It was less than fifty yards from the two chums' hut to the mouth of the dug-out, but during their deliberate and leisurely progress across the open ground Daventry and Kaye had an opportunity to observe some of the results of the raider's work.

A quarter of a mile away a fire was blazing fiercely. In that direction lay the hospital. Nearer, but in the opposite direction, was another but smaller blaze. A babel of excited voices could be heard between the crashes of the anti-air-craft guns and the explosion of the bombs.

"Chinks' quarters," remarked Kaye laconically.

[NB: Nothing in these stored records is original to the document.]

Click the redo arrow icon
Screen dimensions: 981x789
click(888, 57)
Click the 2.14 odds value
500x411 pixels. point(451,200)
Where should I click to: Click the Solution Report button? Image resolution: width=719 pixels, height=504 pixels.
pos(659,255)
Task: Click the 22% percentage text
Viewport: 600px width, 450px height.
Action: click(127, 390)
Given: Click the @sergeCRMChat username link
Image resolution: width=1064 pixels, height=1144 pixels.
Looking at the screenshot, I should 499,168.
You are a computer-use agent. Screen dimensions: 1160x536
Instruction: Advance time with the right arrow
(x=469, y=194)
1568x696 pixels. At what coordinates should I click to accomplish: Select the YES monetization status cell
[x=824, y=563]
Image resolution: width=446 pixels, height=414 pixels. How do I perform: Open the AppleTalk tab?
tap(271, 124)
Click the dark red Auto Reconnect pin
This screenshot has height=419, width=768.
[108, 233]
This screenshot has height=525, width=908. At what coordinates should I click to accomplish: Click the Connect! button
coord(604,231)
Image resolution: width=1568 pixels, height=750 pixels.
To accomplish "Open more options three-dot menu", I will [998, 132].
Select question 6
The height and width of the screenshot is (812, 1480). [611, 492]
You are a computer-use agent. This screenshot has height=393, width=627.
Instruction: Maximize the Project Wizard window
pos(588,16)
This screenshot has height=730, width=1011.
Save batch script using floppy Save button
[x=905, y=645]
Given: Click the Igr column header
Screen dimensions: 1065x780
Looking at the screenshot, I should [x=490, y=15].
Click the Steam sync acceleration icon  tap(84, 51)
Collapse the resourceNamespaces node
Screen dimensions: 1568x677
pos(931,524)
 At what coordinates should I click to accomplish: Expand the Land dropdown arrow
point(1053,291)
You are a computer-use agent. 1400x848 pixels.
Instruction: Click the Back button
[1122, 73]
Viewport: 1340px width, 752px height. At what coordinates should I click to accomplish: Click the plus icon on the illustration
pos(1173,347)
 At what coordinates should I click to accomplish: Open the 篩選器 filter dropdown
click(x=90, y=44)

"Yes; it's the Chinese compound," agreed Derek. "Pity the Boche didn't make a mistake and drop an egg into the barbed-wire enclosures to the right. There are about four hundred Prussians there, men of the lowest type of Hun I've ever met. Hallo! what's Fritz doing?"

Both officers stopped and gazed aloft. The German biplane was diving rapidly right into the eye of the searchlight. It was a deliberate move. The Hun was descending under perfect control, with his engine running all out, straight for the searchlight projector.

"Look alive, old man!" exclaimed Derek, gripping his chum by the arm and forcing him into the dug-out.

The two were only just in time, for as they descended the steps they could hear the rattle of a machine-gun and the splaying of hundreds of bullets upon the concrete.

Five minutes later the raid was over. The daring Hun had got away apparently untouched. Not only had he bombed the hospital, the Chinese compound, and part of the aerodrome, but by flying down the path of the searchlight and making good use of his machine-gun he had "wiped out" the entire crew of the searchlight itself.

While deprecating the wanton attack upon a Red Cross building in no mild terms, the R.A.F. men were not slow to praise the nerve and daring of the Boche, who, braving the Archibalds, had descended to within fifty feet of the ground in order to use his machine-gun with the deadliest results.

"Have a gasper?" asked Kaye, tendering a battered cigarette-case in which every dent had a story attached to it. "There's nothing like a cigarette when you've been turned out."